1. Citizen Kane/ The Magnificent Ambersons

2. Stairway to Heaven (a.k.a. A Matter of Life and Death)

3. The Ten Commandments (The silent version, Heston got Moses all wrong.)

4. It's a Wonderful Life (I always watch it on my son's birthday.)

5. Bambi

6. The General/Duck Soup

7. Les Visiteurs du Soir

8. Time of the Gypsies

9. Wings of Desire (Loathed City of Angels and Michael.)

10. La Passion de Jeanne d'Arc (That's my girl!)

11. Beat the Devil (One of Bogie's finest--it would have been a cliche to include Casablanca.)

12. Breaking the Waves (Best film of the '90s.)

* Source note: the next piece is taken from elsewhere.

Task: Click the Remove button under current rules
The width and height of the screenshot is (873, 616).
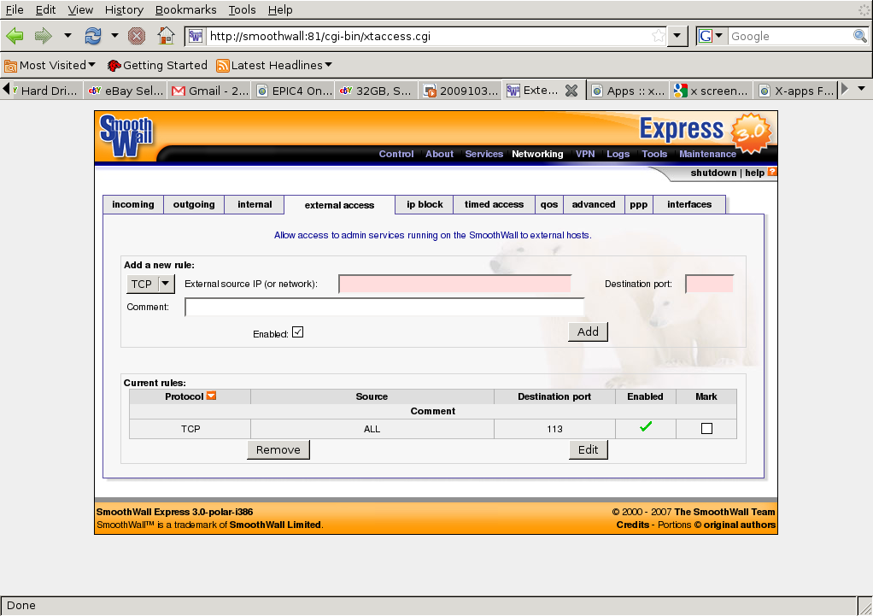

So that's twelve--well, hey ....

THE DEVIL'S TOP 10

Josef yon Sternberg may have directed The Devil Is a Woman, but--despite the postfeminist backlash--I never wore heels and a dress. That's why De Niro, Pacino, Billy Crystal, Tim Curry, and Sting have all played me. Yeah, all very nice, but none of 'em got my essential diabolism right. (I can't wait for Jimmy Woods to have a crack at me.)

I'm not going to go on and on here like He or She (let's say He for brevity) did. The ultimate auteur? A tad hubristic, don't you think? And what does it matter if you're no longer box office? I worry though--He's so tight with Jack Valenti (sometimes I think He is Jack Valenti), which makes my job harder. Corrupting the young is a tough business these days--I'm tempted to give it all up and move to Florida. But as far as the movies go, everything's as well as could be expected--plenty of mindless violence, gratuitous sex, cheap thrills, human squalor, and anonymous, alienating hi-tech drivel. But what we need are less stories.

1. Greed or Inherit the Wind

2. Pink Flamingos

3. Natural Born Killers

4. Black Narcissus (It was so satisfying to put lipstick on a nun; having Sinbad play the Virgin Mary in The Butcher Boy was another of my masterstrokes.)